Can you quote the entries below word for word, starting with the line that contains "This screenshot has width=360, height=374. Task: Pick the item" and going on through the line that contains "Action: pyautogui.click(x=233, y=147)"? Leave the pictures out of your answer.

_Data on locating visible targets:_

• • • • • • •

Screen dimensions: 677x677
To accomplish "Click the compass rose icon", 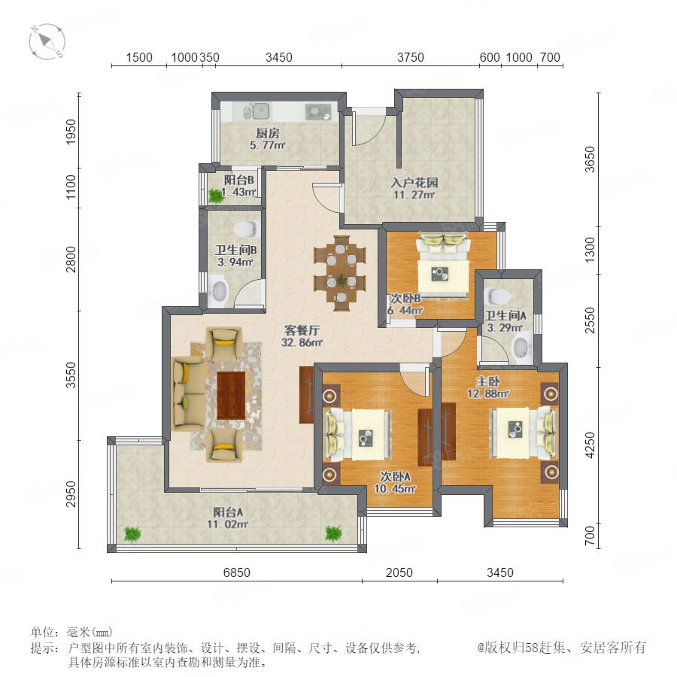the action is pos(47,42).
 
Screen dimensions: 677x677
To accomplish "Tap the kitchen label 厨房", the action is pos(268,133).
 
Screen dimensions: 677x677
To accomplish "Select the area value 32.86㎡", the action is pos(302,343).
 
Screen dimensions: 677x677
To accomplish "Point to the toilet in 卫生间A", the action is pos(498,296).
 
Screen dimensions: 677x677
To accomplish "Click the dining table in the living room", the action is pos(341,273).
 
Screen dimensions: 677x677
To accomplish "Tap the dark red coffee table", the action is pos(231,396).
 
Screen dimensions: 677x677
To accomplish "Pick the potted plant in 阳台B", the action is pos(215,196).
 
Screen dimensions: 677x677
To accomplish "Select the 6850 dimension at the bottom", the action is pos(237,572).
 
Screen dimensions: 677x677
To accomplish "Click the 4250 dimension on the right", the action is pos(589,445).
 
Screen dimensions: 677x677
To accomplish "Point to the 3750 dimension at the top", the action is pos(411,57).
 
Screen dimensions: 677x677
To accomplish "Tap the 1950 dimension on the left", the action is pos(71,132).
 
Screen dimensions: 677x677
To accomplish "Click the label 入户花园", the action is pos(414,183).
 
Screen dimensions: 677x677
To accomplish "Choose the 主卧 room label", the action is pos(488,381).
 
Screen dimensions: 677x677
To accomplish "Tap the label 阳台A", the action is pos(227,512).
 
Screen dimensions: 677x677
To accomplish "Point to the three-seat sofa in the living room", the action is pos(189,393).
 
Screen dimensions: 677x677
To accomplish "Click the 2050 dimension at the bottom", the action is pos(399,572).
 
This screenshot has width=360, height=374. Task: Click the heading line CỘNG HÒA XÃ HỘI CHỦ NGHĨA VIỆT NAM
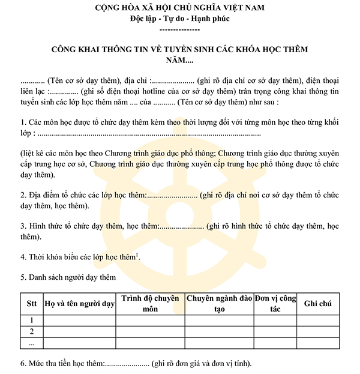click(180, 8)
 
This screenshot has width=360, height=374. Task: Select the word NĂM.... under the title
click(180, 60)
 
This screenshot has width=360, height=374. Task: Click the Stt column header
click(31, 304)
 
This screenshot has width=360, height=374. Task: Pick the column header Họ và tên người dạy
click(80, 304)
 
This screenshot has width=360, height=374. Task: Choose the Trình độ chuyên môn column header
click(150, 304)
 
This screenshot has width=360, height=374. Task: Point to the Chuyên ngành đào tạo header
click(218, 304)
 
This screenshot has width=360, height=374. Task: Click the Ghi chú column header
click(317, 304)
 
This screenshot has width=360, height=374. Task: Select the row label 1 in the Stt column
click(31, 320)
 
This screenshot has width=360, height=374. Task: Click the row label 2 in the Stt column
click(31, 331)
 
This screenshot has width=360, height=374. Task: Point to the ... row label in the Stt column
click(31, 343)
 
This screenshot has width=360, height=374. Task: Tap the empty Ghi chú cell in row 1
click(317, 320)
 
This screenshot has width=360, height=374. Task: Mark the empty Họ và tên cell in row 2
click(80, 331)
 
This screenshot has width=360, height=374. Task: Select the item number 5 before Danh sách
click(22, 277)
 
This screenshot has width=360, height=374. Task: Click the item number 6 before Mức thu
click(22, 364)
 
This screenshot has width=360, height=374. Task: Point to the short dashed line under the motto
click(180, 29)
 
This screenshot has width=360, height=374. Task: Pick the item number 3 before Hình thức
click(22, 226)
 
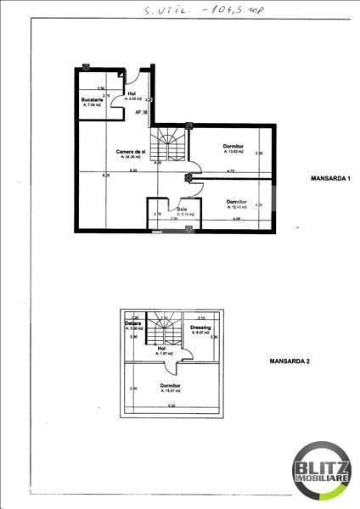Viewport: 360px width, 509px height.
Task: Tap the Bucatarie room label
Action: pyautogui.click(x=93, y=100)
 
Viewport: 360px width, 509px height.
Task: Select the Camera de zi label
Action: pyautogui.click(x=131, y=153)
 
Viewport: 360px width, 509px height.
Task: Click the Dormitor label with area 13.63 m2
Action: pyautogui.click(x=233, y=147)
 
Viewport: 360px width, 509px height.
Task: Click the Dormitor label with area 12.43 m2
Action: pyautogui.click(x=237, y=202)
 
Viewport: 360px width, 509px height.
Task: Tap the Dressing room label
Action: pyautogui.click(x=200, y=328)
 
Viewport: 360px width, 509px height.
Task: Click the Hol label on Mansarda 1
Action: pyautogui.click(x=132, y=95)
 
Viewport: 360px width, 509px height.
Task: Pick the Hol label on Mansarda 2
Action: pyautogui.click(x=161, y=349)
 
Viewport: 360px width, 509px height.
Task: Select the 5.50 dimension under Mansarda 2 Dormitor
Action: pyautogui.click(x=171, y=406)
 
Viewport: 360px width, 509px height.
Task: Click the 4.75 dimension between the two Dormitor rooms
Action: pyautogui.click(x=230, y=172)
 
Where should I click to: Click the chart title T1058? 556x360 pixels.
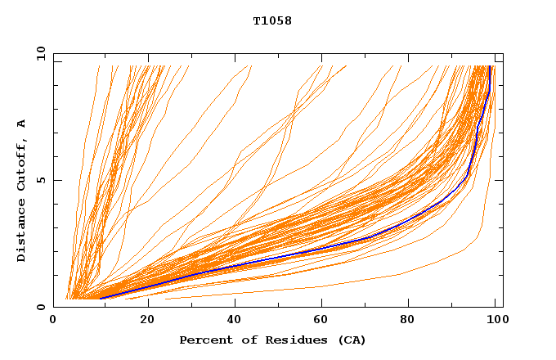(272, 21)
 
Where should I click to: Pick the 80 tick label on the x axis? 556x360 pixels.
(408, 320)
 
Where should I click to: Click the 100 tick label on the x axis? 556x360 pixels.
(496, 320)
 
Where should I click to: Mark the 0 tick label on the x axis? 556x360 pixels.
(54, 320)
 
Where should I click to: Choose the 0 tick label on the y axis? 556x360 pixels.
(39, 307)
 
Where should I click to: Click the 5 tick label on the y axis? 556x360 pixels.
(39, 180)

• • • • • • •

_Response to the exercise:_
This screenshot has width=360, height=374. Task: Pick the item number 3 before Hình thức
click(22, 226)
 
Viewport: 360px width, 509px height.
Task: Tap the Bucatarie room label
Action: pyautogui.click(x=93, y=100)
 
Viewport: 360px width, 509px height.
Task: Select the Camera de zi label
Action: pyautogui.click(x=131, y=153)
 
Viewport: 360px width, 509px height.
Task: Click the Dormitor label with area 13.63 m2
Action: pyautogui.click(x=233, y=147)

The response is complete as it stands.